So my daughter has a fever and a sore throat now. According to the Victoria guidelines she doesn’t qualify for testing, but her symptoms match those listed for COVID-19 and I’m pretty sure she’s got it.
She’s doing alright but of course I’m stressing anyway, since that’s my baby. From the data and anecdotes I’ve been combing through the last few weeks I know in my head that she’ll be fine, and I know that my husband and I will probably be fine, but I can’t be too certain of the latter.
Which is of course not a new situation. There’s never been any guarantee that I or my husband will wake back up on any given morning; we’re these weird fleshlump creatures whose physiology science doesn’t fully understand, and our physical cohesion on this planet is always tenuous at best. All that’s changed is there’s now one more item on a virtually infinite list of things which can technically go wrong with our bodies at any moment.

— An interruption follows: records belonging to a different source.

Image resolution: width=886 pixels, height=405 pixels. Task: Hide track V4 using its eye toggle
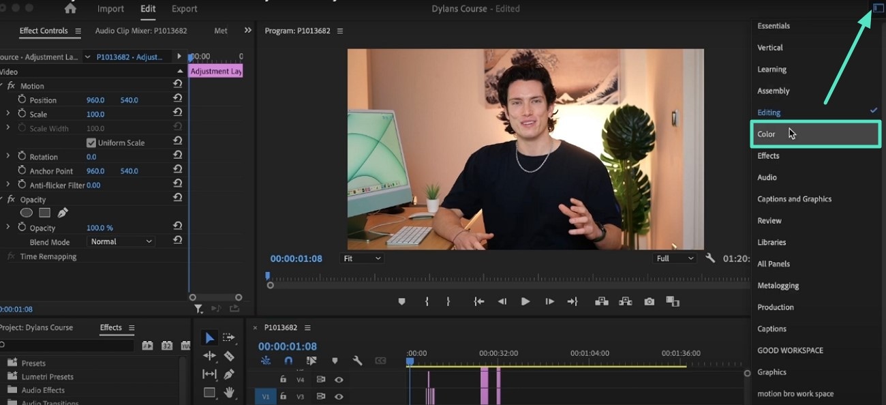click(339, 380)
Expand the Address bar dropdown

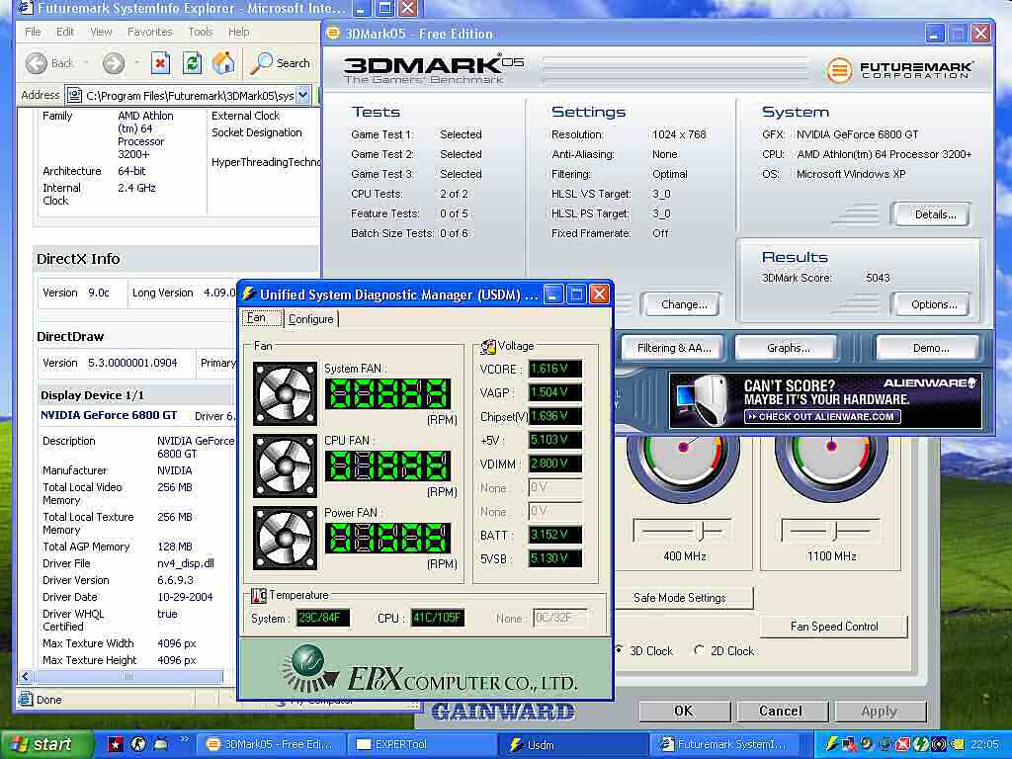(302, 95)
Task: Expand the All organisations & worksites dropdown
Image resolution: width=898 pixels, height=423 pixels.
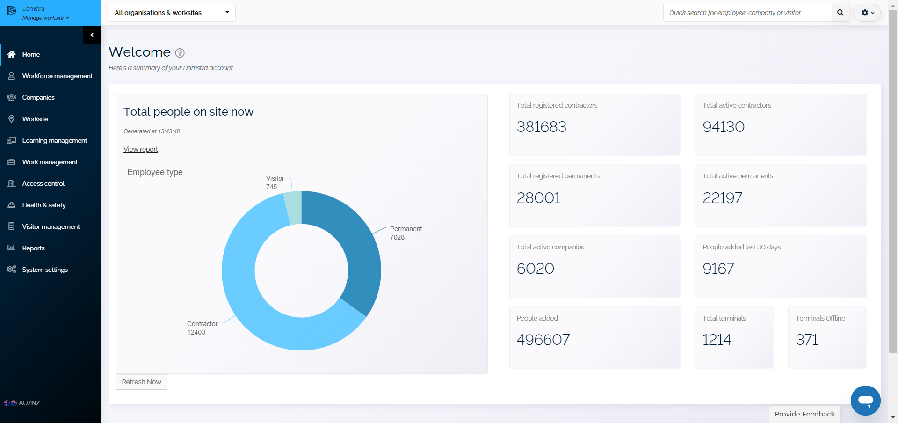Action: point(172,13)
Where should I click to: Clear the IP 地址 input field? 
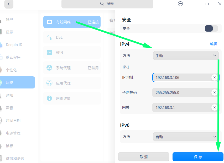[215, 77]
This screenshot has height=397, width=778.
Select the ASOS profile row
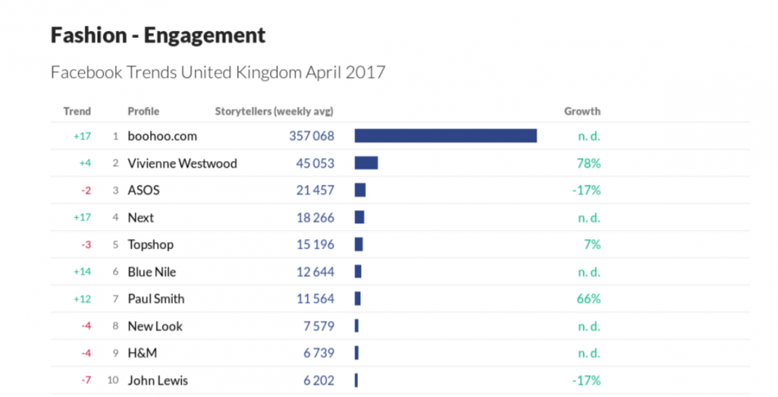[x=143, y=190]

I write a lot about cognitive biases, the glitches in the way humans process information which give us a distorted view of what’s really going on. One such cognitive bias is called the illusion of control, the tendency we have to greatly overestimate the degree of control we have over uncontrollable events. It plays a large role in superstition and gambling addiction, giving people the mistaken impression that they can somehow influence a roll of dice or the spin of a roulette wheel, or deter unlucky events by avoiding black cats.
In reality we’re all spinning through black space in a universe which we neither understand nor control. Our brains process just a tiny fraction of the data taken in by our sensory organs and our sensory organs process just a tiny segment of the light and sound and other information which surrounds us. We can’t even predict what our next thought will be. The narrative of a separate individual moving through spacetime exerting full control over his or her fate is an illusion in multiple ways and on multiple levels, and the surest and least stressful place to stand is in full comfort with that reality.